Humphries then said that the critics had, quite rightly, given his last London show at the Haymarket, bad reviews. "Every critic gave me a stinker. John, too, gave me a stinker. But in a nice way." 

A few actors joined the throng: Angharad Rees, Louise Gold (his niece), Peter Eyre, Nickolas Grace, joined by opera singer Jill Gomez and theatre critics Susannah Clapp, Georgina Brown, Charles Spencer, Patrick Carnegy, Robert Butler and Benedict Nightingale.

But theatre was a relatively small part of the Gross product: "the best read man in London" was a supreme man of letters on every serious publication going, including the Times Literary Supplement, which he edited.
 
This eminence was noted in speeches by Lord Weidenfeld and David Pryce-Jones, and in the presence of Antonia Fraser, Blake Morrison, Philip French, Victoria Glendinning (who read from a wonderful poem by Swinburne, "The Garden of Prosperine") and two of Gross' successors as TLS editor, Ferdinand Mount and Peter Stothard. It was right and fitting that the champagne reception was hosted by News International.

Amis languidly evoked Gross's diffidence and discretion and said that he'd never, before working with him on the New Statesman, encountered someone in whom brain power and self-effacement were so simultaneously apparent. He represented, he said, a pocket of discernment in the city, and gave some hilarious examples of his coaxing brilliance as an editor.

"Everything I write," concluded Amis, "I send by John's desk. I still do, and I always will."

Other recordings Gross had ordered up were Ella Fitzgerald singing Cole Porter's "What Is This Thing Called Love"; Kathleen Ferrier singing "The Keel Row"; "Oft in the Stilly Night" sung by the peerless Irish tenor Count John McCormack; and "Shenandoah" sung by Paul Robeson. 
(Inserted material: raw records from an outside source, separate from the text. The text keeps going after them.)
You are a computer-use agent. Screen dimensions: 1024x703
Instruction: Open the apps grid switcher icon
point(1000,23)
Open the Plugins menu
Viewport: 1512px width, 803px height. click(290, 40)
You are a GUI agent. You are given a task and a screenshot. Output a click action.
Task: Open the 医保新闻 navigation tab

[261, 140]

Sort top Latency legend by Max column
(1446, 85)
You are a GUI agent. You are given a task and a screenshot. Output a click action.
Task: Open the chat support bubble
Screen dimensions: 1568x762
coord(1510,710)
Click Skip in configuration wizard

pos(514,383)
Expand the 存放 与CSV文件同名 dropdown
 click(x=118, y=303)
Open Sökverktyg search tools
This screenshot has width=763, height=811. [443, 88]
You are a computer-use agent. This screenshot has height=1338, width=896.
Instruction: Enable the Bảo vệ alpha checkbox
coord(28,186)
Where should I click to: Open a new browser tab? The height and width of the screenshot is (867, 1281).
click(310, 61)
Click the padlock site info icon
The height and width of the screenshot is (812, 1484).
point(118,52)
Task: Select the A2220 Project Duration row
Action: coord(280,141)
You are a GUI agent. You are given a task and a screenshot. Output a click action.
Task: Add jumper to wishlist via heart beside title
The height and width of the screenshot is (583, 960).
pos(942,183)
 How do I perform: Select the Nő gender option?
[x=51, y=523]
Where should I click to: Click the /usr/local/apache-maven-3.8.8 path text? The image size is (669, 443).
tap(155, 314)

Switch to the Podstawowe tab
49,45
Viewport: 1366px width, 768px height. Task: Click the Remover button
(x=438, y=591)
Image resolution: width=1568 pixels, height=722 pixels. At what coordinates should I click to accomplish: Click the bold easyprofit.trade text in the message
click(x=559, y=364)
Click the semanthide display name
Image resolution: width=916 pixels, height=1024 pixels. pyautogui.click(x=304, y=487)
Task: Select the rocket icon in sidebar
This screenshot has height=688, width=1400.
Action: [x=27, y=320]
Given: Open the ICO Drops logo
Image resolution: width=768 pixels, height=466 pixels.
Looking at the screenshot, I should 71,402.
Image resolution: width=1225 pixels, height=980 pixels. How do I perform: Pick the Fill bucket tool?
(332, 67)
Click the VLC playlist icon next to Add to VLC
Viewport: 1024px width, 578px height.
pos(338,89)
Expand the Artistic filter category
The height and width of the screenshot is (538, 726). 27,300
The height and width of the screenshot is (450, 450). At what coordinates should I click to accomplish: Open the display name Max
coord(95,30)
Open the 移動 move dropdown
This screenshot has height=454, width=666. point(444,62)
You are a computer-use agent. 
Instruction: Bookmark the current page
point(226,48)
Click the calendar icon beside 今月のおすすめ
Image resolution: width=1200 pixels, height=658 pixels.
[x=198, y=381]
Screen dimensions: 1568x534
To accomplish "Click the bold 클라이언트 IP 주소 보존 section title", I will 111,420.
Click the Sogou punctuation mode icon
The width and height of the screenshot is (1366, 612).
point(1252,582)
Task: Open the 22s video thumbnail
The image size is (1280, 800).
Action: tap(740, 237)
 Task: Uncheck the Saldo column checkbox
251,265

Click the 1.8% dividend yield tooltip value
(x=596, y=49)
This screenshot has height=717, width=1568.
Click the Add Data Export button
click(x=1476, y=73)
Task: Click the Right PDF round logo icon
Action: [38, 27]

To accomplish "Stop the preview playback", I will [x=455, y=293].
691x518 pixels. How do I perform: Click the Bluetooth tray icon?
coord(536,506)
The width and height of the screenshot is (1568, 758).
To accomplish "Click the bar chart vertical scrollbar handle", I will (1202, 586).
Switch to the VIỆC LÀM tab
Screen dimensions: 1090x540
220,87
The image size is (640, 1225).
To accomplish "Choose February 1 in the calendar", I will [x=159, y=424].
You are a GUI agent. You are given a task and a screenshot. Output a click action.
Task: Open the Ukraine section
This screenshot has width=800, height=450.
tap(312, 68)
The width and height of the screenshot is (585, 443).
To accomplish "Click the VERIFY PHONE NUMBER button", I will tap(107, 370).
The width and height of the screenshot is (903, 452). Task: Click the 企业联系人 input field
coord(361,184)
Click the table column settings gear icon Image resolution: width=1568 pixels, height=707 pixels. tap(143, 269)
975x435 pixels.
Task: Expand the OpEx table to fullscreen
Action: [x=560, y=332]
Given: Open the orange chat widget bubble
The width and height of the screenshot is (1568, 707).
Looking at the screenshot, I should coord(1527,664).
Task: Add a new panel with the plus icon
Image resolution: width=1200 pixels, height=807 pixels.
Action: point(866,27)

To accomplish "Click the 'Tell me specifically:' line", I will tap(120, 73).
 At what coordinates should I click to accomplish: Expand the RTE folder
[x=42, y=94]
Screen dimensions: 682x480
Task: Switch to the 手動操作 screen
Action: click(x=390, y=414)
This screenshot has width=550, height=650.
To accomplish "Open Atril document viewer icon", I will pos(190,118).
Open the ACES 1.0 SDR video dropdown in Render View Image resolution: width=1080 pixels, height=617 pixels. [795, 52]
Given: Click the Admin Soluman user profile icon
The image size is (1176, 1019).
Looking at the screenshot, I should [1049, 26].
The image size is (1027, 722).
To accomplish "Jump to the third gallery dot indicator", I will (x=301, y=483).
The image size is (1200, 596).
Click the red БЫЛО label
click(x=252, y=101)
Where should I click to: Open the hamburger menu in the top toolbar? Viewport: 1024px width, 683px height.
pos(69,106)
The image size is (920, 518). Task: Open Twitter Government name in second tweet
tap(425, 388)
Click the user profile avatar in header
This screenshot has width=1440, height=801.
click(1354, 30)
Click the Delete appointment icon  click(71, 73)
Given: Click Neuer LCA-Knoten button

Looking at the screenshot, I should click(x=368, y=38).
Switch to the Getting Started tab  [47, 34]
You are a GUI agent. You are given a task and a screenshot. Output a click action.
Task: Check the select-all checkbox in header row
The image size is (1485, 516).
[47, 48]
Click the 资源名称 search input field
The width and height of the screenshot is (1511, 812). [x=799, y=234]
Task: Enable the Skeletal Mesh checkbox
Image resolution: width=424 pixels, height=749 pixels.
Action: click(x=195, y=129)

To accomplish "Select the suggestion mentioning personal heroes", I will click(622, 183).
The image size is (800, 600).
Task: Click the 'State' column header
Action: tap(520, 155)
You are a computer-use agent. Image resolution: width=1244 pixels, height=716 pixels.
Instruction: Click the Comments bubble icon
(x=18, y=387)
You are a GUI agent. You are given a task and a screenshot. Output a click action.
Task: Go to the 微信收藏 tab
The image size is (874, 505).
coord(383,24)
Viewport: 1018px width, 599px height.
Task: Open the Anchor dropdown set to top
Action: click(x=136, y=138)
The absolute highlight, though, may have been Christopher Ricks reading a Robert Frost poem, "Provide, Provide" and giving a short masterclass in comic tone, gravity and phrasing all at once:

"No memory of having starred
Atones for later disregard,
Or keeps the end from being hard.

Better to go down dignified
With boughten friendship at your side
Than none at all. Provide, provide!"

John Gross had provided all right, but the friendship that flooded the RIBA had cost him nothing; everyone there just dug him in spades.